Journalist and activist Itai Dzamara, 36, was still missing following his abduction from a barber shop in a Harare township on Monday.

Rights group Amnesty International described his abduction as "deeply alarming".

Zanu-PF spokesperson Simon Khaya Moyo told the Herald newspaper: "I do not even know the person in question [Dzamara] but [Tsvangirai] is trying to find a case to please his masters because they have nothing to offer the people."

Tsvangirai on Tuesday said he held President Robert Mugabe and his party responsible for Dzamara's abduction.

Government critics

The activist had been holding protests in central Harare calling for Mugabe to resign since late last year and has allegedly previously been beaten and abducted by police and suspected state agents.

However, Moyo insisted Zanu-PF was "not lawless".

"If they reported to police we are law-abiding and if there is anybody who commits a crime, police know what to do," Moyo told the Herald.

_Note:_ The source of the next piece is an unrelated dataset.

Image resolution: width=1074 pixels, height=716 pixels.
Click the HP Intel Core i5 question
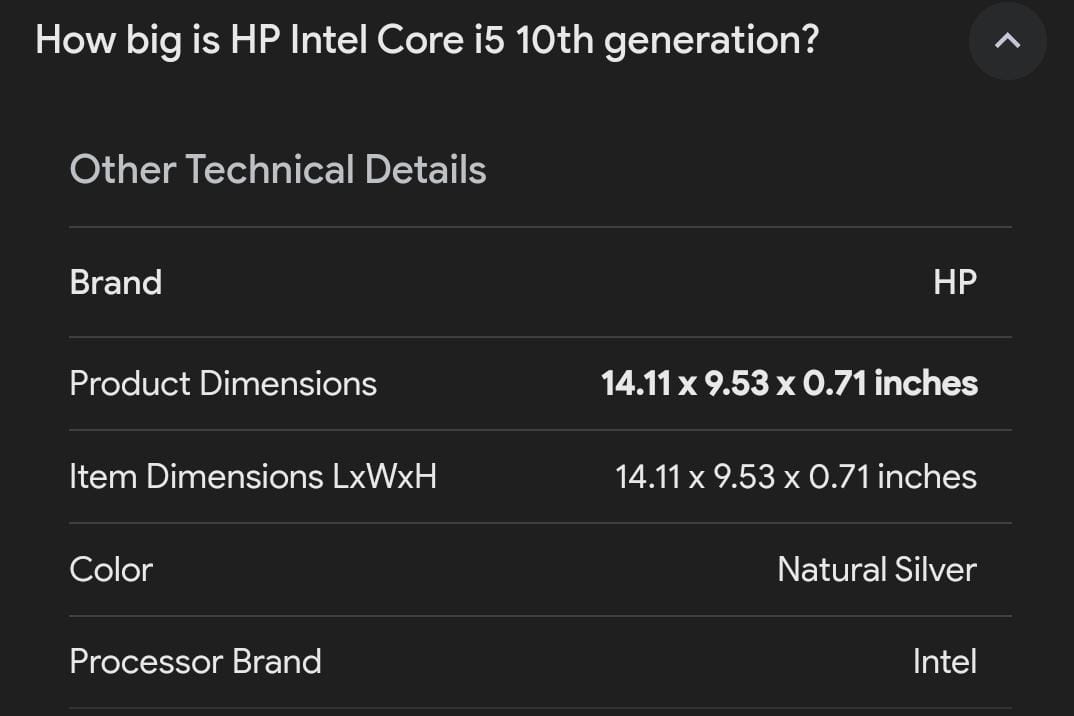427,41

The MDC and government critics say the police are biased against the opposition.

Opposition politician and lawyer David Coltart said on Wednesday Dzamara's disappearance was "another in a long line of people over the last three decades".

Coltart wrote on Facebook: "I demand that those responsible release him immediately. This appalling conduct must end if Zimbabwe is to progress."

Relatives of Dzamara, whose Twitter account says he is the founder of Trinity Media in Zimbabwe, travelled to Goromonzi on the outskirts of Harare on Tuesday to investigate claims of a body there, but found nothing, lawyer Charles Kwaramba told Sapa.